Even with restricted access, the broader implications are hard to ignore. Security leaders increasingly expect that similar capabilities will reach adversaries in the near future.


“Mythos Preview signals that zero-day discovery is becoming cheaper, faster, and more scalable,” said Sunil Gottumukkala, CEO of Averlon. “Even with restricted access, the broader implication is clear: we should expect more dangerous vulnerabilities to be found across major software platforms, and many organizations still don’t patch fast enough to keep up.”


That gap between discovery and remediation may become the defining risk of the AI era. Once vulnerabilities are disclosed and patches released, attackers often reverse engineer fixes to develop exploits at scale.


Joshua Marpet, senior product security consultant at Finite State, said the pace of change is already outstripping traditional security operations.


“The speed of this evolution is staggering. Three years ago, LLMs barely wrote functional code. Today, they’re autonomously surfacing zero-days at scale,” he said. “We can no longer fight machine-speed threats with manual, point-in-time reviews. Defense must become as continuous and autonomous as the attacks coming our way.”


Marpet warned that future breakthroughs may not come with responsible disclosure. “The next leap in offensive AI will easily emerge from adversaries with zero intention of giving us a ‘head start.’”


Open Source Becomes the Front Line


A key focus of Project Glasswing is open source software, which forms the backbone of everything from cloud platforms to critical infrastructure systems. Despite its importance, much of that code is maintained by small teams with limited security resources.


“Open source software constitutes the vast majority of code in modern systems,” said Jim Zemlin, CEO of the Linux Foundation. “By giving the maintainers of these critical open source codebases access to a new generation of AI models that can proactively identify and fix vulnerabilities at scale, Project Glasswing offers a credible path to changing that equation.”

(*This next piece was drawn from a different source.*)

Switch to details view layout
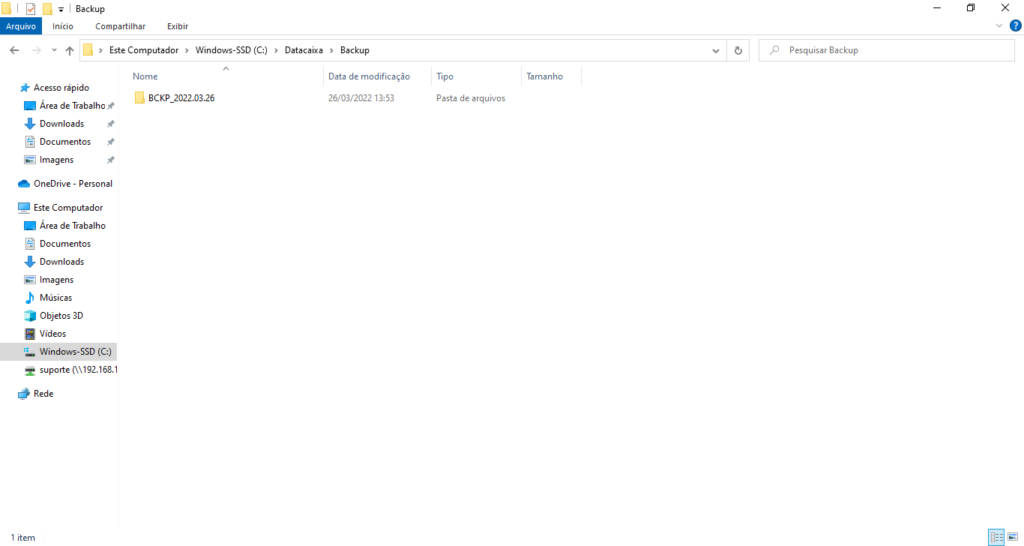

The success of the initiative may ultimately depend on whether collaboration can move as fast as the technology itself. Frontier AI systems are evolving on a monthly cadence, while software patching cycles and organizational coordination often lag far behind.


Anthropic acknowledges the challenge. “Project Glasswing is a starting point,” the company said. “No one organization can solve these cybersecurity problems alone.”


What is clear is that the cybersecurity landscape is entering a new phase. AI is no longer just a tool for defenders or attackers. It is becoming the terrain itself, where both sides compete at machine speed to find and fix the same flaws.


For now, Project Glasswing represents an attempt to ensure defenders get there first.